InfluenceMap, sebuah lembaga think tank, menemukan bahwa industri petrokimia melakukan intervensi puluhan kali terhadap perjanjian tersebut melalui pernyataan perusahaan, media sosial, dan tanggapan konsultasi, dan 93% di antaranya tidak mendukung upaya pengurangan tingkat produksi.
Tapi laporannya menyoroti bahwa upaya-upaya ini tidak sebanding dengan dukungan positif dari produsen utama produk plastik seperti Unilever, Mars dan Nestlé yang menginginkan peraturan global yang konsisten mengenai masalah ini.
Jodie Roussell, pimpinan urusan masyarakat global untuk keberlanjutan di Nestlé, mengatakan tentang kegagalan perundingan tersebut: “Yang mengecewakan, konsensus di antara semua negara masih sulit dipahami, yang selanjutnya menunda tindakan penting untuk mengakhiri polusi plastik.
“Hal ini juga gagal memberikan kepastian bahwa dunia usaha perlu memobilisasi investasi dan meningkatkan skala solusi.”
Saat ini diharapkan negara-negara akan berkumpul kembali tahun depan untuk mencoba dan mendapatkan kesepakatan, namun Eirik Lindebjerg, manajer kebijakan plastik global di badan amal konservasi World Wide Fund for Nature (WWF), mengatakan kepada BBC bahwa kelompok yang beranggotakan 95 orang tersebut harus melanjutkan upaya mereka untuk mencapai kesepakatan. perjanjian mereka sendiri.

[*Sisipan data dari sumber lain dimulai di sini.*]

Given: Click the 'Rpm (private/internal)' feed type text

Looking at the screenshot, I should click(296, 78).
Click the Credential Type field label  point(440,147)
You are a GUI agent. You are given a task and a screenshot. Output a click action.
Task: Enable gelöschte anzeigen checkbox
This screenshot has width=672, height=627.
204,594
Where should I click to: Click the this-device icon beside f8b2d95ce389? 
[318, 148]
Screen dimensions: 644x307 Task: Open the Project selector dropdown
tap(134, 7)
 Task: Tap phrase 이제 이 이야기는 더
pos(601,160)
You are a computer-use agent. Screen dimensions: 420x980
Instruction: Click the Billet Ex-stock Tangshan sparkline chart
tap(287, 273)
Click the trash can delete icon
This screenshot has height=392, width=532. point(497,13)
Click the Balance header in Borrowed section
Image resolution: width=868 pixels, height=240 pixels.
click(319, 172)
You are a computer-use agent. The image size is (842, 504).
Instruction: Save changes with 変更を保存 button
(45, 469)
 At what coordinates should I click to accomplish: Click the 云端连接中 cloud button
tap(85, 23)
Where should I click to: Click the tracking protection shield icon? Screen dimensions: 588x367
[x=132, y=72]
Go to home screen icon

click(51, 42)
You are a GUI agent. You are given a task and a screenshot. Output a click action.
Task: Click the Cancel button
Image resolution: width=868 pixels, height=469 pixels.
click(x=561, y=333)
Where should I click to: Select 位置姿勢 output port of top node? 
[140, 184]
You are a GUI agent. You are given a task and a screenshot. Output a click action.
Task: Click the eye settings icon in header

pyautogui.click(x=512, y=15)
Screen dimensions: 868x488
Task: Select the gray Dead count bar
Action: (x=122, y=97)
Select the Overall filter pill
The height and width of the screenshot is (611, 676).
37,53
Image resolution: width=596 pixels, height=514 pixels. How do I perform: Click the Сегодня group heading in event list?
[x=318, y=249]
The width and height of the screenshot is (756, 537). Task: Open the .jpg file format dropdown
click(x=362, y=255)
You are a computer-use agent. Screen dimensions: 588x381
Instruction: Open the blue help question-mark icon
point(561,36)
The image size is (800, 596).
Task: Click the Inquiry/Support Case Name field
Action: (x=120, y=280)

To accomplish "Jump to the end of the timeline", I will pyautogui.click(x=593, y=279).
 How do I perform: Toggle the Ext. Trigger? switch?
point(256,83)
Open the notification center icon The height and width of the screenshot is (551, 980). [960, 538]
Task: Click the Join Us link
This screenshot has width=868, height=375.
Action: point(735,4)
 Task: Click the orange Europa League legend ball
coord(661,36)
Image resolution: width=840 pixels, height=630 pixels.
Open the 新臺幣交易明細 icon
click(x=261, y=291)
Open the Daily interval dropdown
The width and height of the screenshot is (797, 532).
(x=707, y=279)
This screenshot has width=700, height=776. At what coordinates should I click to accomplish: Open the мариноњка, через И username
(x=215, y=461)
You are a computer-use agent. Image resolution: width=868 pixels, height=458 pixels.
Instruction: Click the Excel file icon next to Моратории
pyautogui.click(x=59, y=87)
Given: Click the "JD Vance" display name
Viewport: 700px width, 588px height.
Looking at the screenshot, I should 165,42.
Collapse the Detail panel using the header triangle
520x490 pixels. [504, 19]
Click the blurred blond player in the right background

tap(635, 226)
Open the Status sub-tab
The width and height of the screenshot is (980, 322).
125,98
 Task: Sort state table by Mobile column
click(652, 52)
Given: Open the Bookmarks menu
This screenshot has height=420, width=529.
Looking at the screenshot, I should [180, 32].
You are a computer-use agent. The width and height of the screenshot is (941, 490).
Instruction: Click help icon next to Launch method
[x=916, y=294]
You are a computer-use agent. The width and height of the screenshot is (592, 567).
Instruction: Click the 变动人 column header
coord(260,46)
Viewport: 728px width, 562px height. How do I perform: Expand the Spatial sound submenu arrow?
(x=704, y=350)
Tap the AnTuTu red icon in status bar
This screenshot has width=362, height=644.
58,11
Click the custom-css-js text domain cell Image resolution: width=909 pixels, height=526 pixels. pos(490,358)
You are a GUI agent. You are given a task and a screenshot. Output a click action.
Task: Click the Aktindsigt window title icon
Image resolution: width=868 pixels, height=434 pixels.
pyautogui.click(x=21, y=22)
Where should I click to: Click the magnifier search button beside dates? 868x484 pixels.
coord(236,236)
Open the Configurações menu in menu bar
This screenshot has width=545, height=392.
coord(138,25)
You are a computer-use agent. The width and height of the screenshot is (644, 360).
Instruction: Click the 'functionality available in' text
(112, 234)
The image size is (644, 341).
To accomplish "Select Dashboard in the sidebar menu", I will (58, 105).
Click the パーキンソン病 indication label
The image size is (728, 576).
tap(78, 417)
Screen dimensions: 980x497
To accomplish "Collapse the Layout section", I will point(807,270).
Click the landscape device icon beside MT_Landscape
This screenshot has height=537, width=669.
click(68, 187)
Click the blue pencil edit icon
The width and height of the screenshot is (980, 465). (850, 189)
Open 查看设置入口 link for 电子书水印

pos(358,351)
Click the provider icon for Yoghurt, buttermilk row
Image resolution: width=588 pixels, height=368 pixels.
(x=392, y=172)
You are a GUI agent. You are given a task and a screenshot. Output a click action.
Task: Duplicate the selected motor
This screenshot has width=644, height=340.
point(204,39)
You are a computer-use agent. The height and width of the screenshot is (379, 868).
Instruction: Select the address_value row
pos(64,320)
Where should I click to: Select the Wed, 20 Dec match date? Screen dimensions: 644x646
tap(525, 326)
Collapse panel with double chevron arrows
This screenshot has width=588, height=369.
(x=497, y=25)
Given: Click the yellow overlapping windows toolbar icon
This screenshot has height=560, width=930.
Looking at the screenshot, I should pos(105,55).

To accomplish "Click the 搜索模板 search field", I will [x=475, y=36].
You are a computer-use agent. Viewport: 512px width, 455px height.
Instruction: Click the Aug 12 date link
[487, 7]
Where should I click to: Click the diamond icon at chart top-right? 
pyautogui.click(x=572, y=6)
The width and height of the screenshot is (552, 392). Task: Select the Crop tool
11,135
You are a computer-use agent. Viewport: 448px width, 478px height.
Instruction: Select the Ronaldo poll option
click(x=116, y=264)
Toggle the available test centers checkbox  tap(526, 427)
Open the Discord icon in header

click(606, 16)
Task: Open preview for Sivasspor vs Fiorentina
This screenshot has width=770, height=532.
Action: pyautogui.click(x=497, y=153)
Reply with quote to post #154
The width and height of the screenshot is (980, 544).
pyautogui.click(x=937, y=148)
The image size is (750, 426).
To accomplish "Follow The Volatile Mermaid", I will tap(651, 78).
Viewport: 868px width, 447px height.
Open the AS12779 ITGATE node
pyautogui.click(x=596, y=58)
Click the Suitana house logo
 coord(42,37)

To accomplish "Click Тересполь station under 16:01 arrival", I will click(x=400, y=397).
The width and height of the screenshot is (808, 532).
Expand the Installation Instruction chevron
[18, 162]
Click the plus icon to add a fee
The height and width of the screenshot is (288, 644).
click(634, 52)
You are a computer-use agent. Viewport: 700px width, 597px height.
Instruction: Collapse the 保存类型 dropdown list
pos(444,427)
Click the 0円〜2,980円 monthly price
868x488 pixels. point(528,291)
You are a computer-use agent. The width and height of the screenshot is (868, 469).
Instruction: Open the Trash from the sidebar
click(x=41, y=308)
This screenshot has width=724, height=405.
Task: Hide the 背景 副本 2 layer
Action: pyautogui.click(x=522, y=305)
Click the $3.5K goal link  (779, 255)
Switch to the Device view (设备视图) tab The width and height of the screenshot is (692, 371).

“Saya pikir realitas politiknya adalah sebagian besar negara di dunia menginginkan hal ini – itulah hal positif yang dapat kita ambil dari hal ini.
“Negara-negara tersebut tidak boleh menerima apa pun yang kurang dari apa yang mereka minta, karena jumlahnya sudah begitu banyak sehingga perjanjian ini akan berdampak besar dalam mengakhiri polusi plastik dan opsi tersebut harus dipertimbangkan.”